■ **What you are asked to do**: The expected output is every line of the data exactly as shown, minus the images.

■ **Supplied information**:
□ □ □ □ □

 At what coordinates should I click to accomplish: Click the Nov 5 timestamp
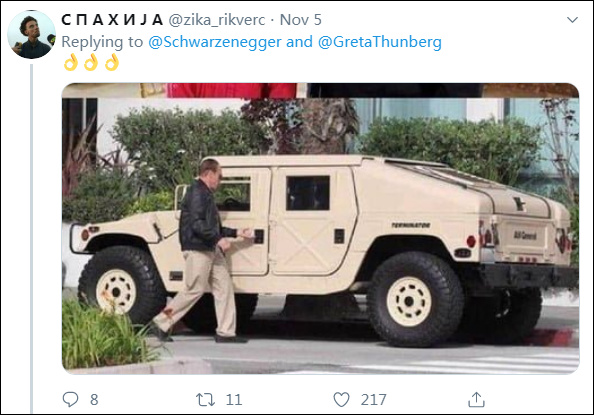(x=300, y=20)
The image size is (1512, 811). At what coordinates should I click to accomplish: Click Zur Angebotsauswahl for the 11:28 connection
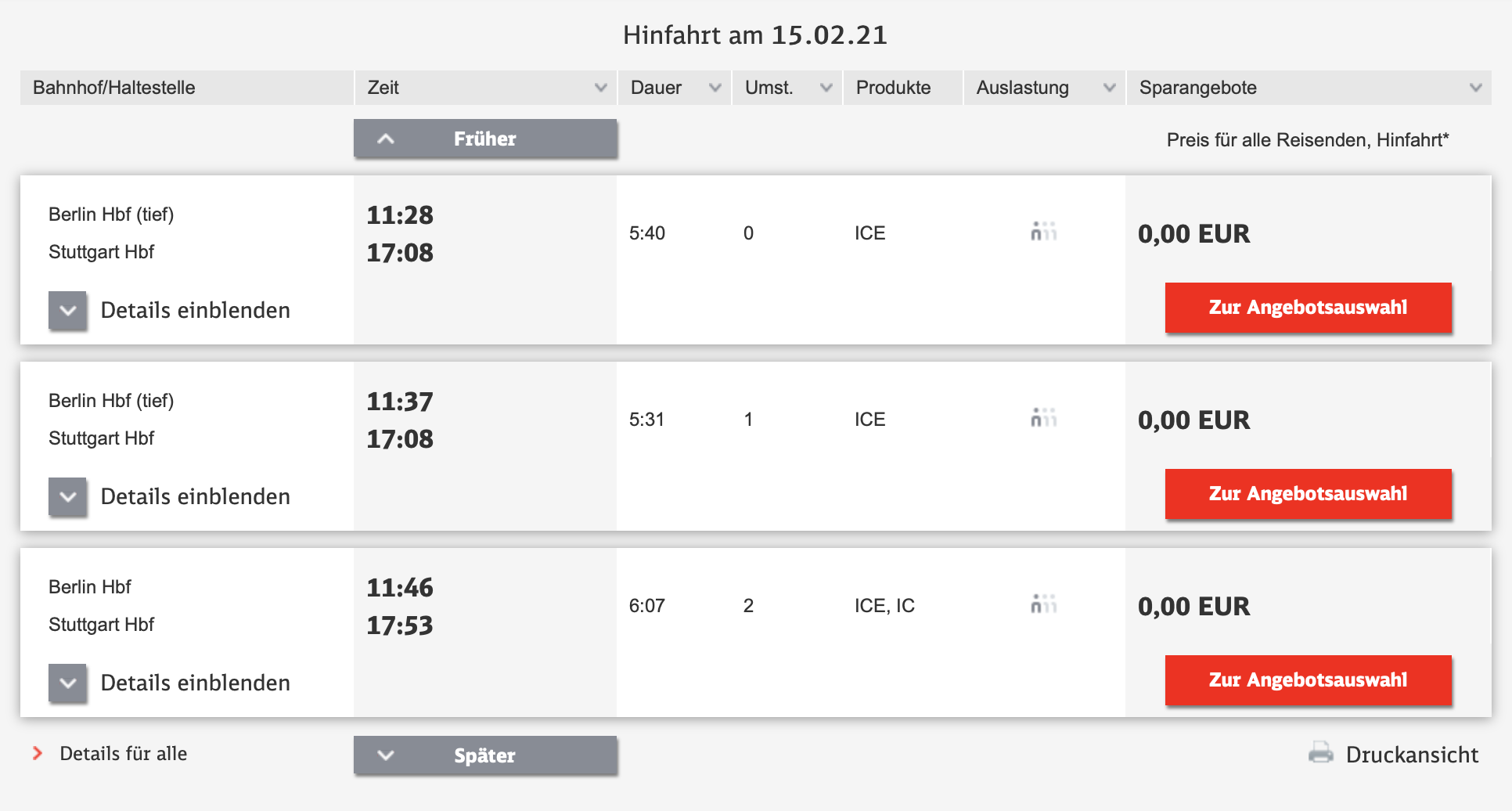(x=1307, y=308)
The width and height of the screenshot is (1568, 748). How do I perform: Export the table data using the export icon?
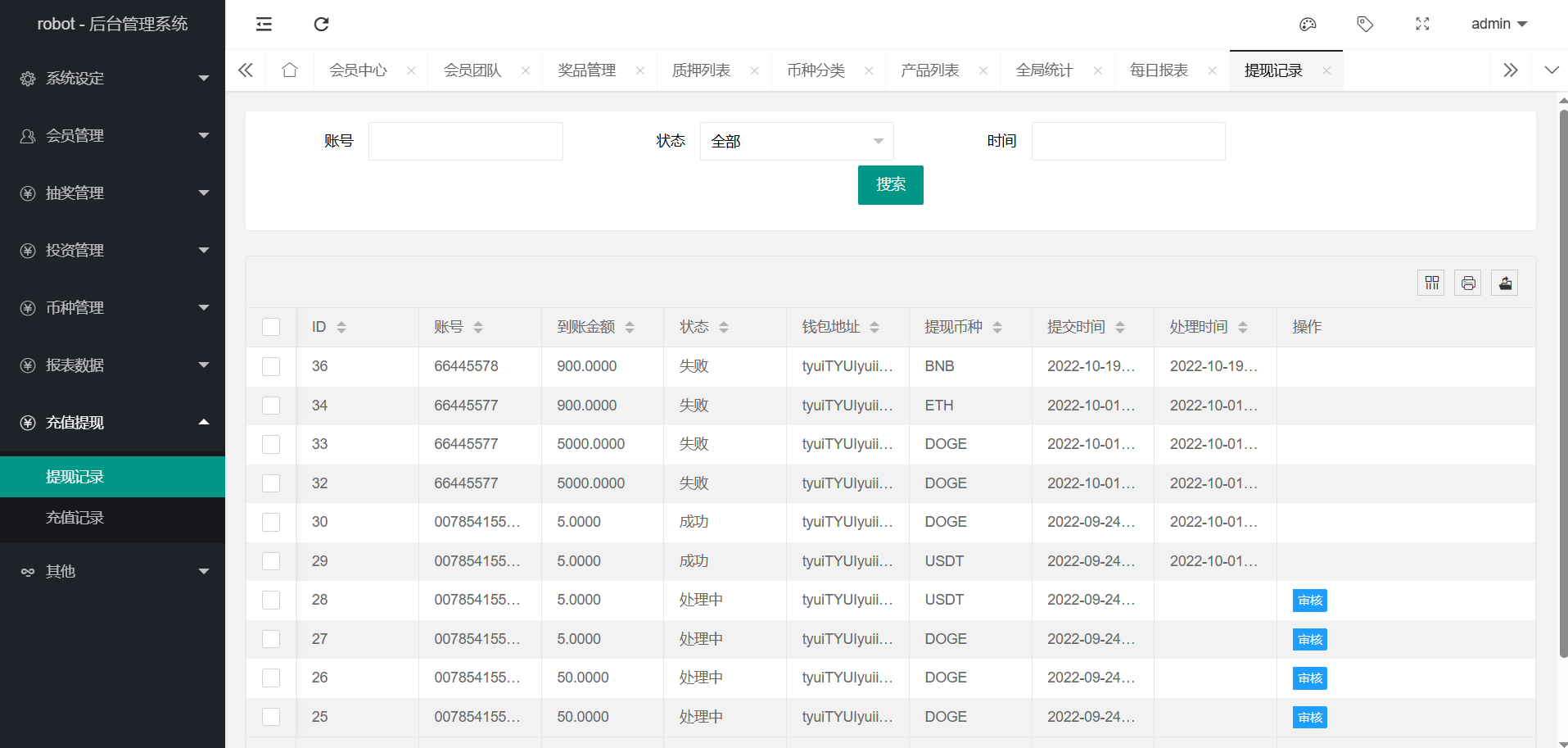pyautogui.click(x=1505, y=283)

□ □ □ □ □

■ **Finished exercise**:
 At what coordinates should I click to accomplish: Click the Nov 5 timestamp
(x=300, y=20)
The image size is (1512, 811). At what coordinates should I click to accomplish: Click Zur Angebotsauswahl for the 11:28 connection
(x=1307, y=308)
The width and height of the screenshot is (1568, 748). How do I perform: Export the table data using the export icon?
pyautogui.click(x=1505, y=283)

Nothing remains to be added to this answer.